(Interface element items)
++++++

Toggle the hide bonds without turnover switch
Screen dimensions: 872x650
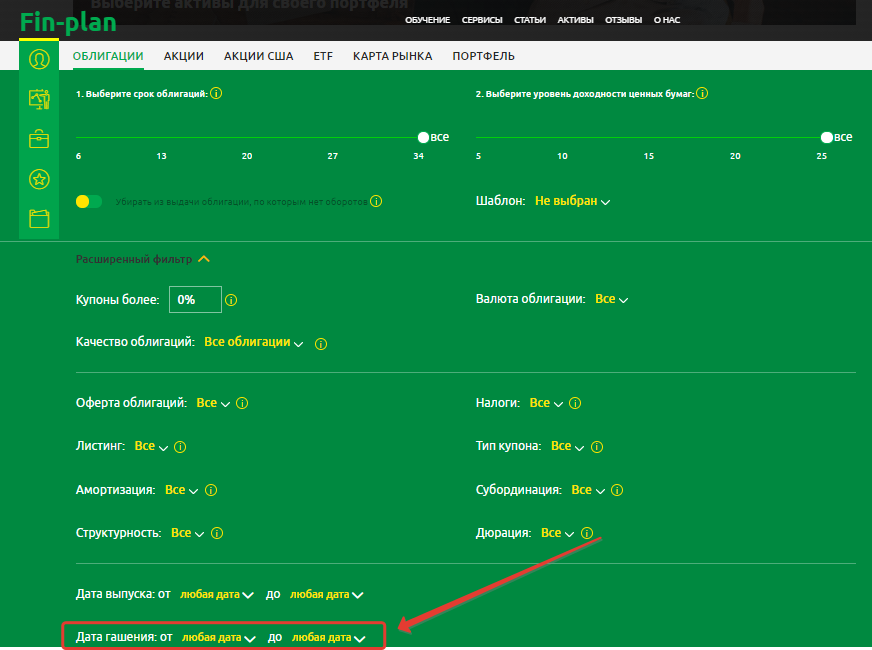coord(89,201)
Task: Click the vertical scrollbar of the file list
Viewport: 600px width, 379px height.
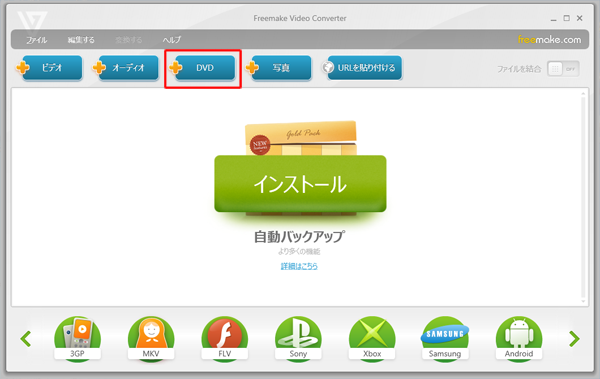Action: click(x=583, y=197)
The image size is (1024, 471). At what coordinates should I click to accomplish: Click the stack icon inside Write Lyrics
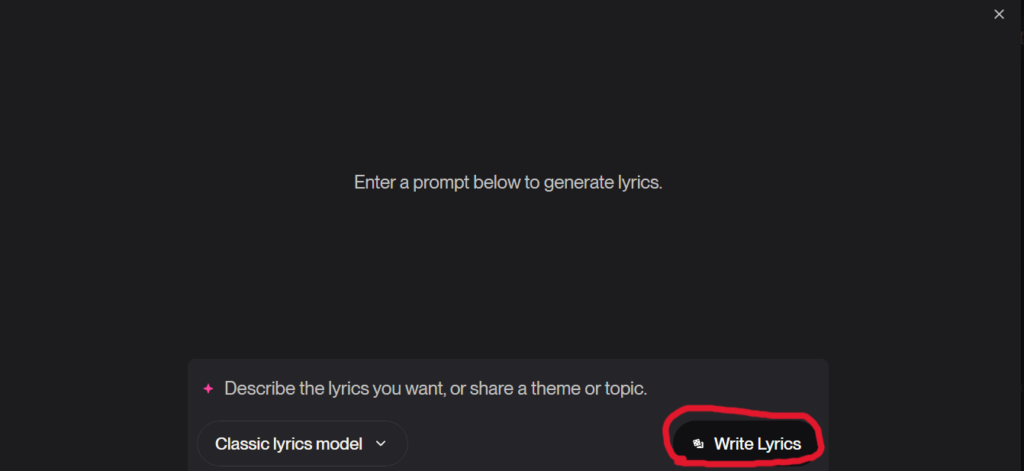[x=698, y=443]
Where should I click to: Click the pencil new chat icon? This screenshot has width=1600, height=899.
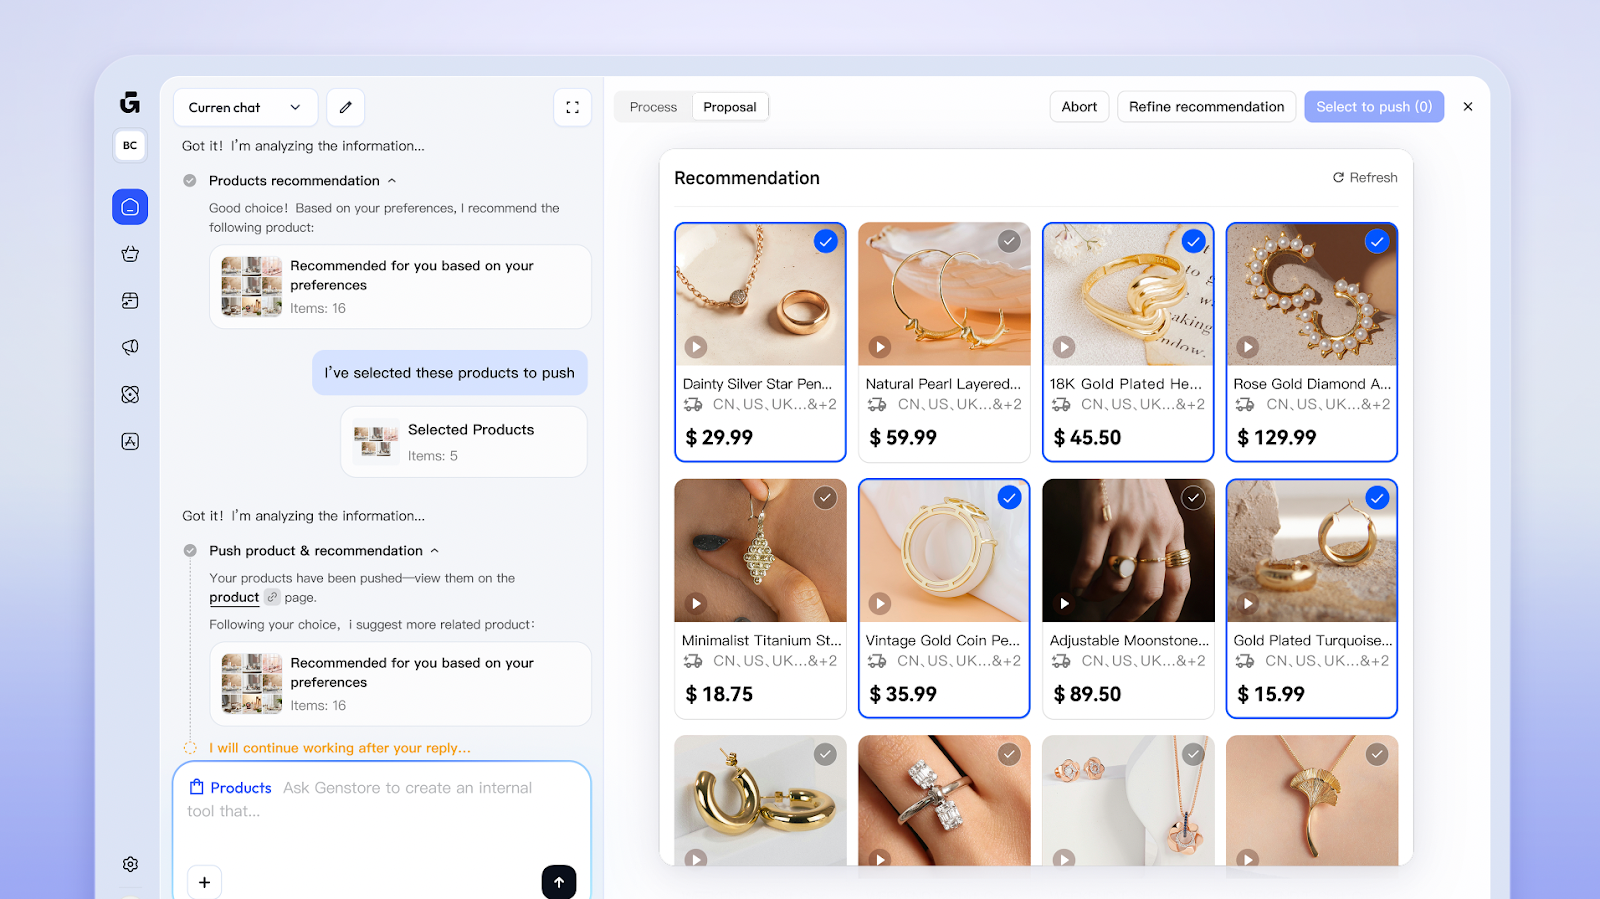pyautogui.click(x=345, y=107)
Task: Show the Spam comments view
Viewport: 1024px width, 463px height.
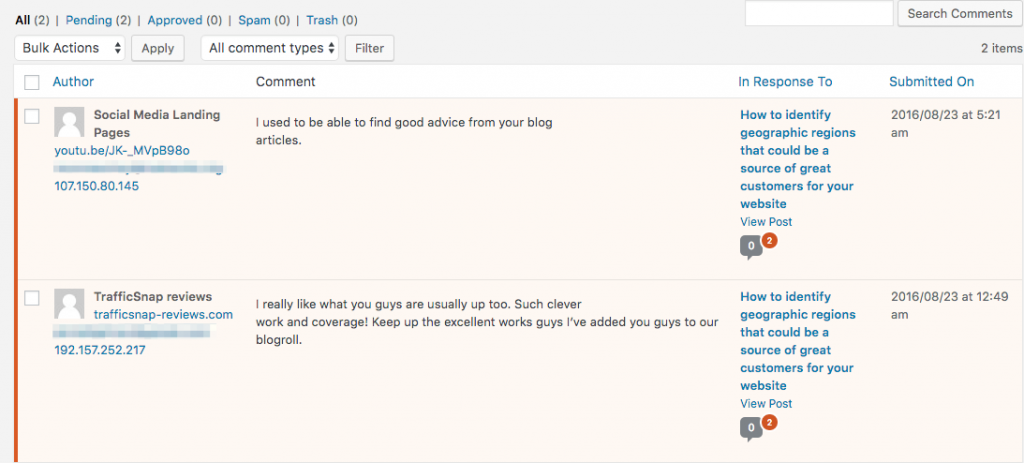Action: coord(255,20)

++++++

Can you pull out every line of text from the items above, word for word and without the pictures?

◆ **The solution**
Toggle the hide bonds without turnover switch
Screen dimensions: 872x650
coord(89,201)
Task: Click the vertical scrollbar of the file list
Viewport: 600px width, 379px height.
Action: click(x=583, y=197)
The image size is (1024, 471). At what coordinates should I click to accomplish: Click the stack icon inside Write Lyrics
[x=698, y=443]
Where should I click to: Click the pencil new chat icon? This screenshot has width=1600, height=899.
pyautogui.click(x=345, y=107)
Task: Show the Spam comments view
Viewport: 1024px width, 463px height.
Action: coord(255,20)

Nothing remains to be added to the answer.